Week 1 - bool dtype support

I got accepted to Google Summer of Code! Thank you everyone who has helped me get this far, and Amber for making me a congratulatory google cake!

google cake

On my proposal timeline I gave myself 2 weeks to add support to sparse matrices for dtype=bool. So far, dtype=bool works implementation was not too hard, and most of my time was spent figuring out how SWIG works. However there is still a lot of work to do in testing bool support. This will be more time consuming than it should be because the sparse test suite is messy.

bool dtype implementation

sparsetools

The sparsetools/ directory contains several *.cxx, *.h, *.i, and *.py files. The header files (*.h) contain C++ routines these are wrapped by SWIG according to instructions in the *.i interface files. SWIG uses the header and interface files to generate python *.py files C++ code in *.cxx files. Once these *.cxx files are compiled and linked the functions they define can be called by the generated *.py files.

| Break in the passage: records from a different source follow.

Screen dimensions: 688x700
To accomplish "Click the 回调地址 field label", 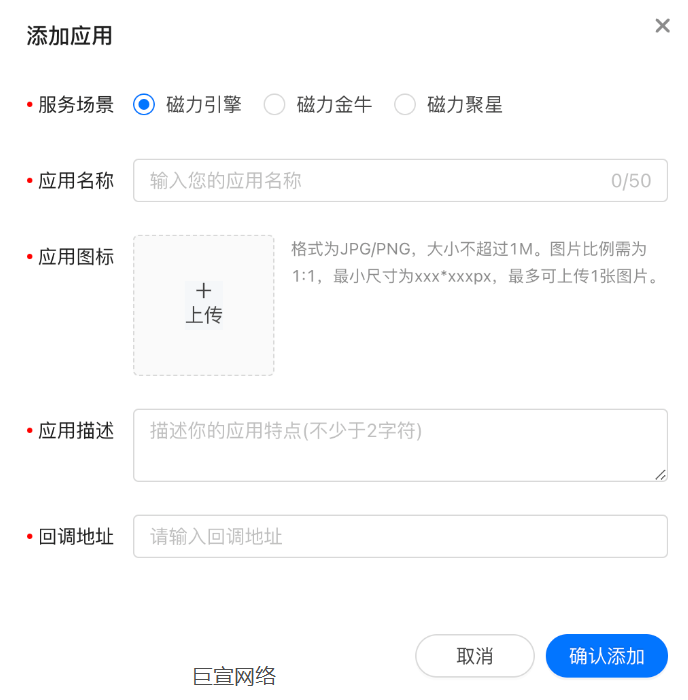I will (76, 537).
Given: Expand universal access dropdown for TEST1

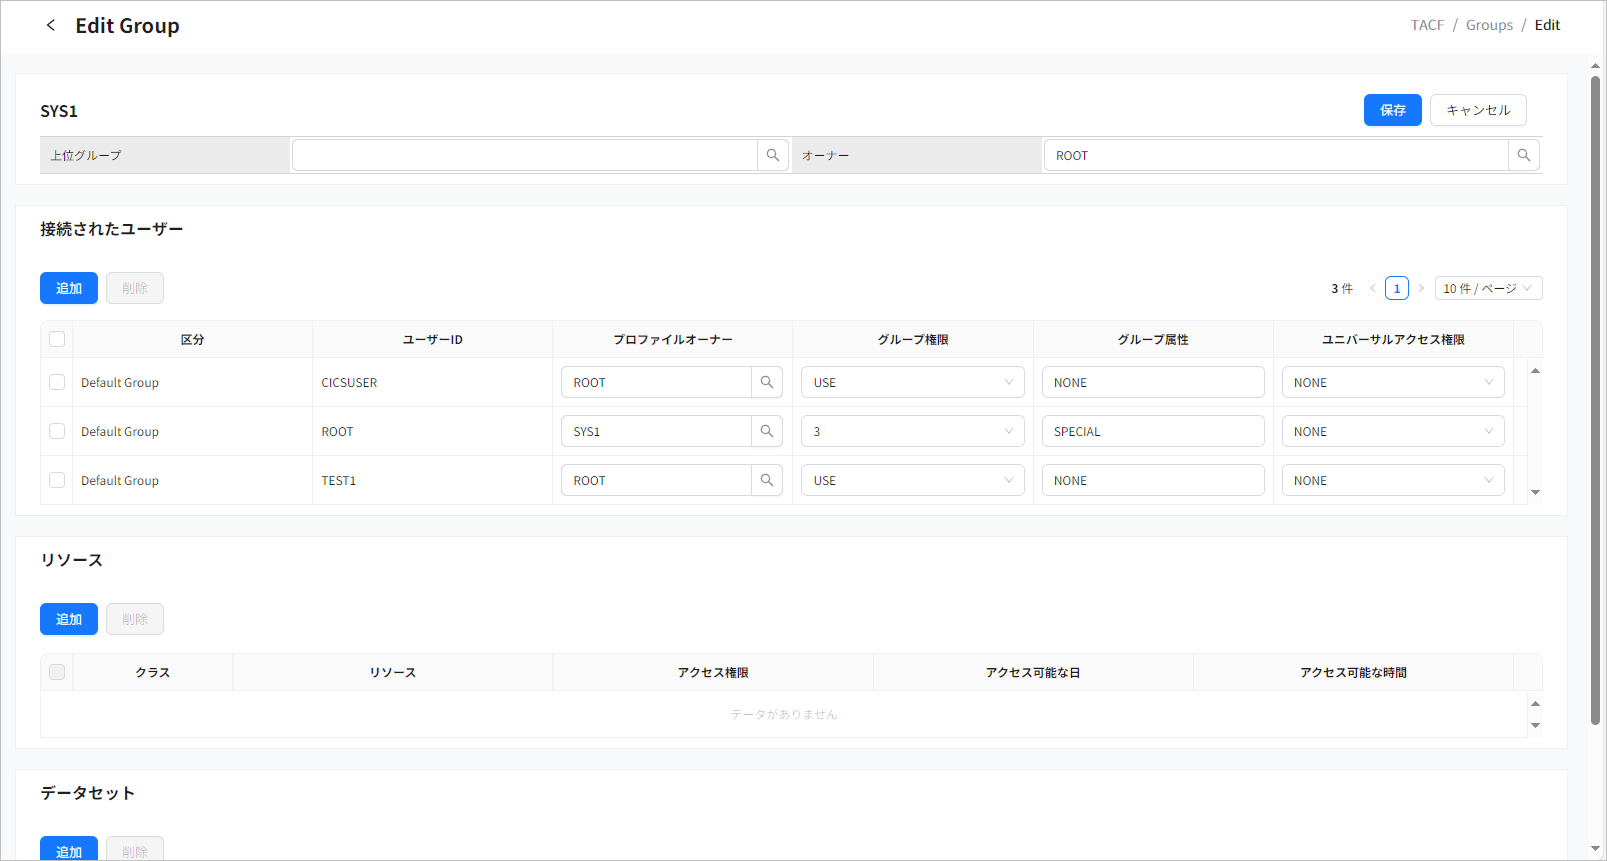Looking at the screenshot, I should pyautogui.click(x=1392, y=480).
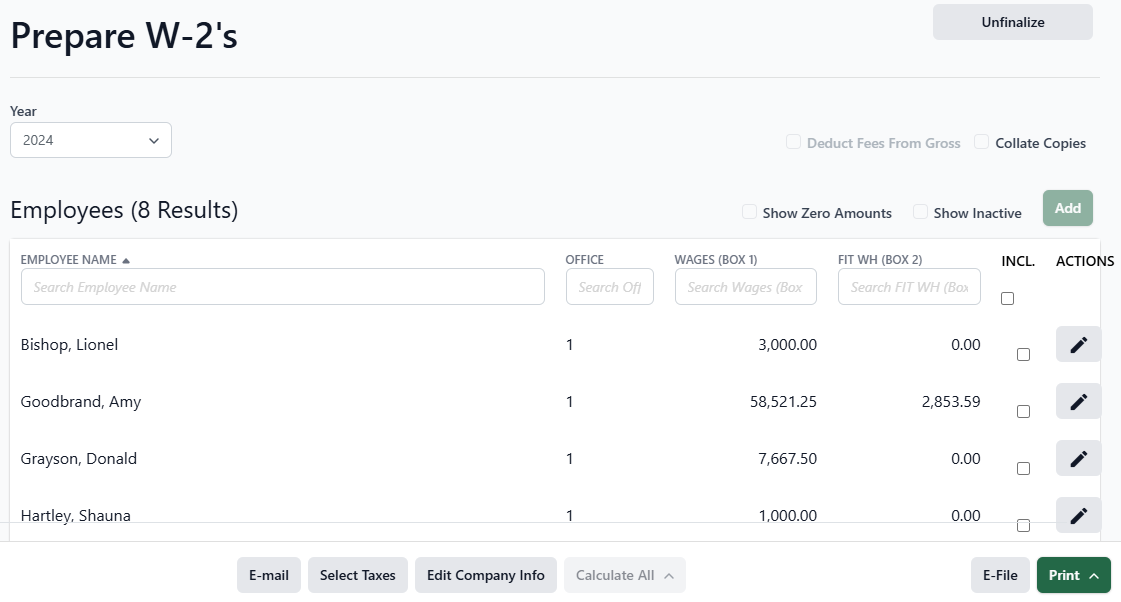Expand the Calculate All dropdown

pyautogui.click(x=624, y=575)
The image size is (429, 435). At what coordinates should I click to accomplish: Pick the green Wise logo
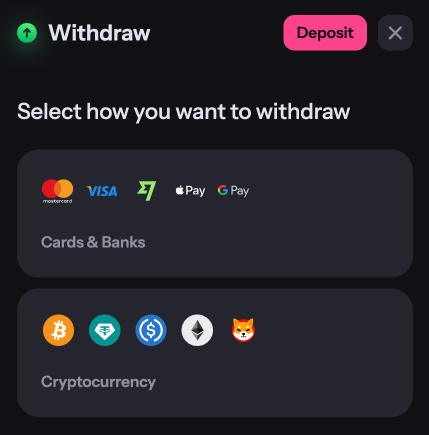point(146,191)
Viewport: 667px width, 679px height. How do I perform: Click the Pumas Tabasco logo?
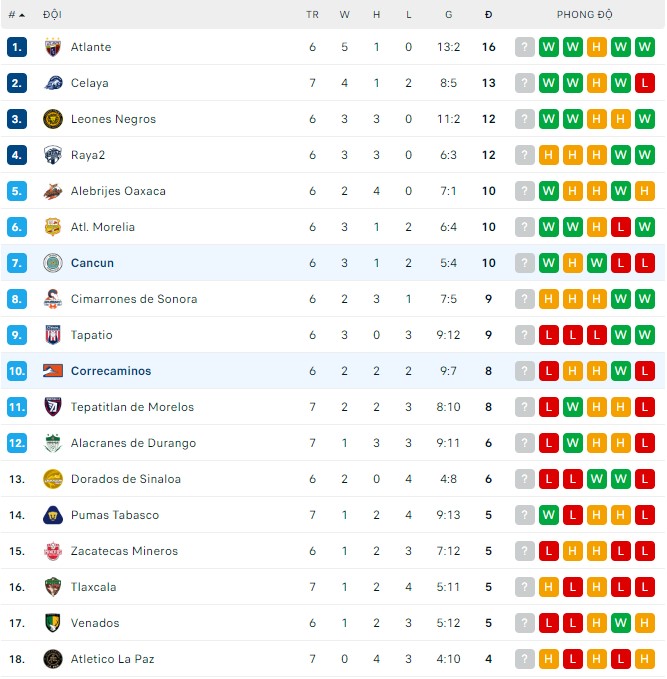tap(53, 515)
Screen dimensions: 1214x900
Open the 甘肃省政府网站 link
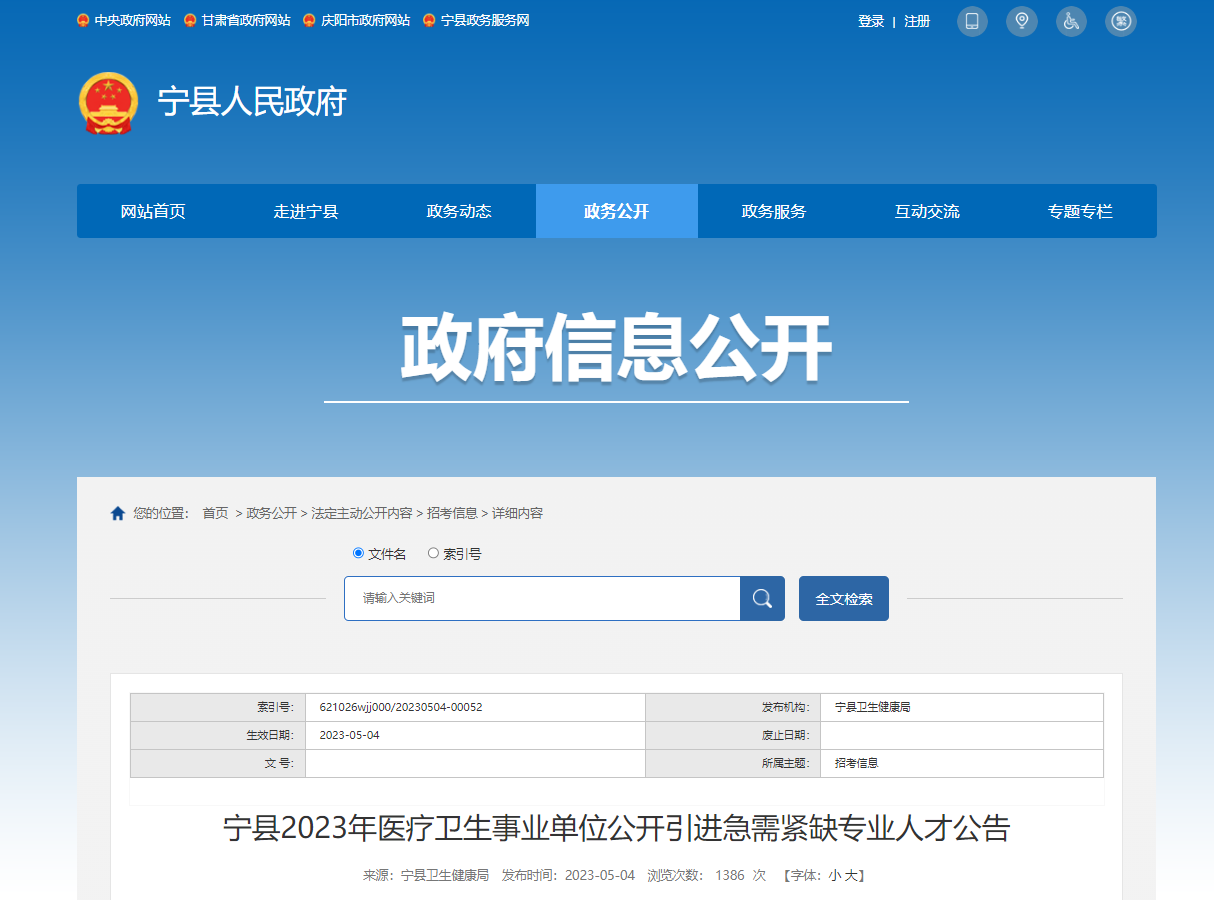[x=245, y=21]
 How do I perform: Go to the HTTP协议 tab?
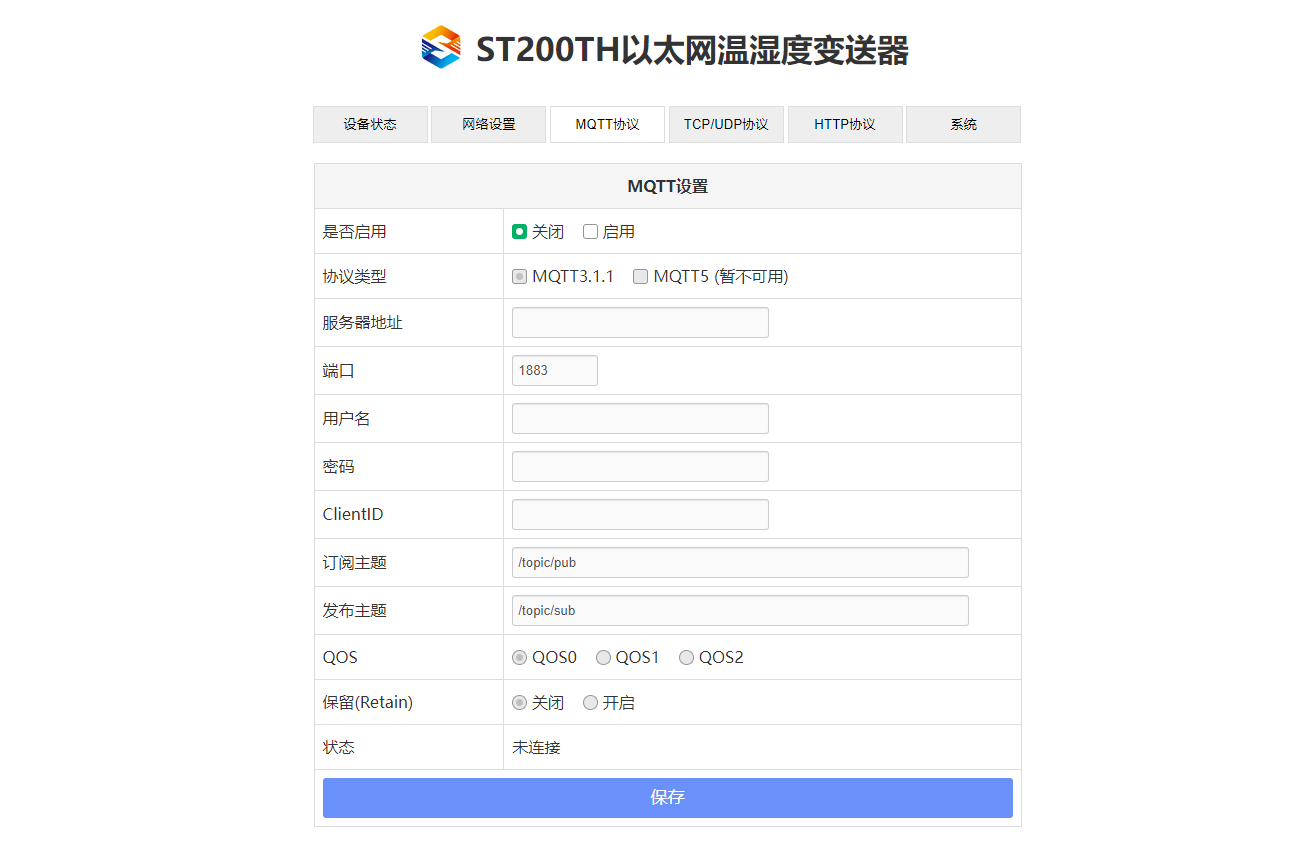tap(845, 125)
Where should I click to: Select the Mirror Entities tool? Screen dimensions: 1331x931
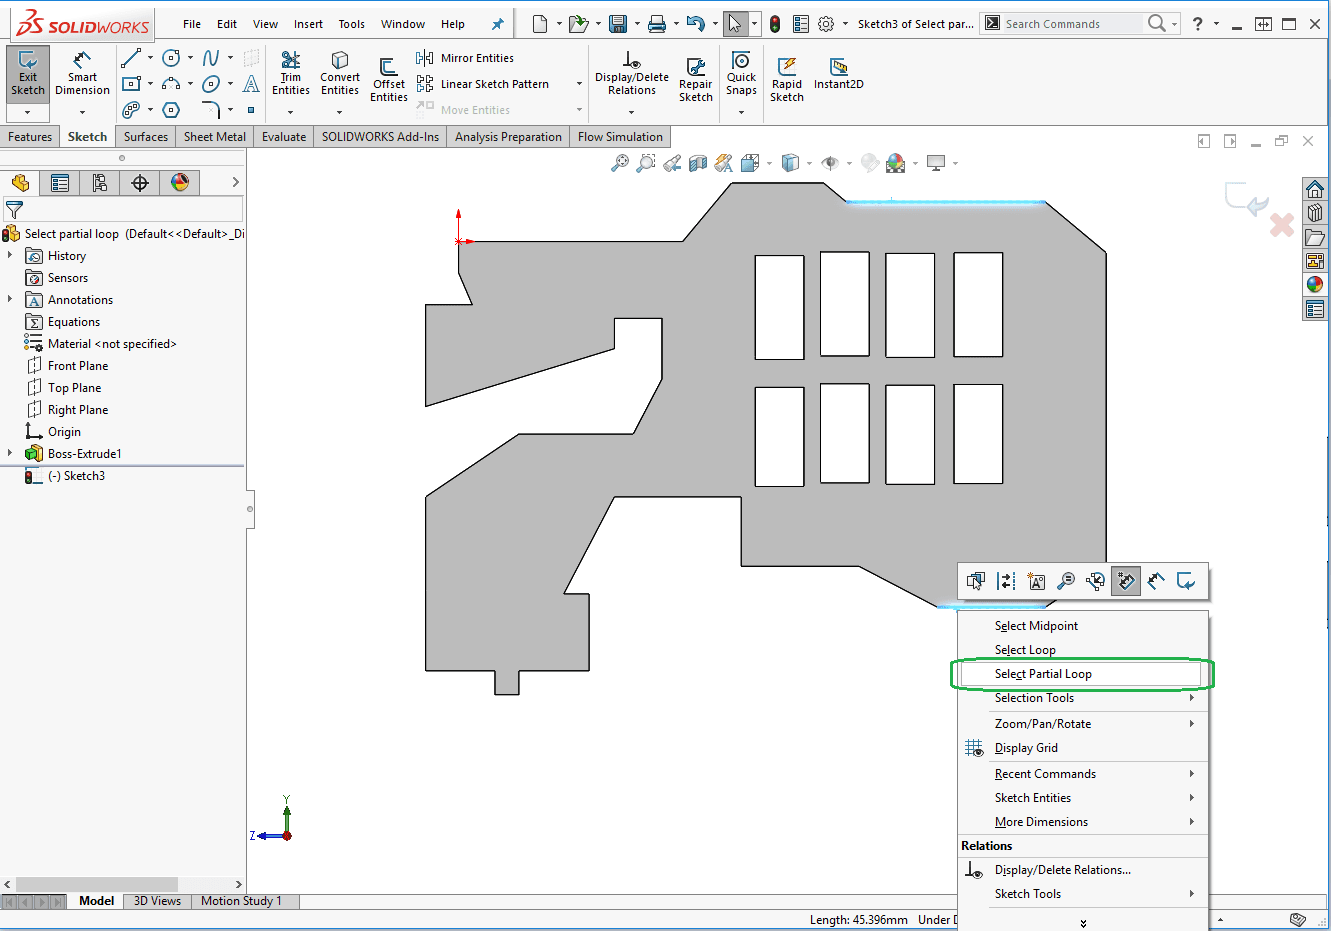pos(466,58)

Where do I add bool support?

Contained in sparsetools/ is a file called complex_ops.h which translates numpy's complex types to C++ classes. Well, that is what I want to do, except for numpy's bool types instead! My new file bool_ops.h is much simpler though. It basically does

typedef npy_int8 npy_bool_wrapper;

Yep that's it, (for now anyway). This file basically says to treat the npy_bool_wrapper type like the npy_int8. Because boolean algebra is almost integer algebra.

npy_bool_wrapper is used in numpy.i to define a typemap from numpy's npy_bool type to our npy_bool_wrapper.

In sparsetools.i we have to declare the new data type and add it to the INSTANTIATE_ALL macro which is used in all the *.i files to call the functions we want from the *.h files.

What else?

Adding bool to supported_dtypes in sputils.py prevents it from upcast. Then tests need to be added, but this isn't too easy. The test suite does not have a way to take some general data or dtype. So I am going through adding tests one-by-one where it seems appropriate. I'm also trying to add tests for other dtypes because there don't seem to be any tests for anything other than float64 and int64.

While I was doing this I discovered a few bugs relating to how sparse handles uint dtypes.

Once I'm done adding tests and fixing what ever does not pass, I'll move on to the next stage in my proposal. Adding support for boolean operations.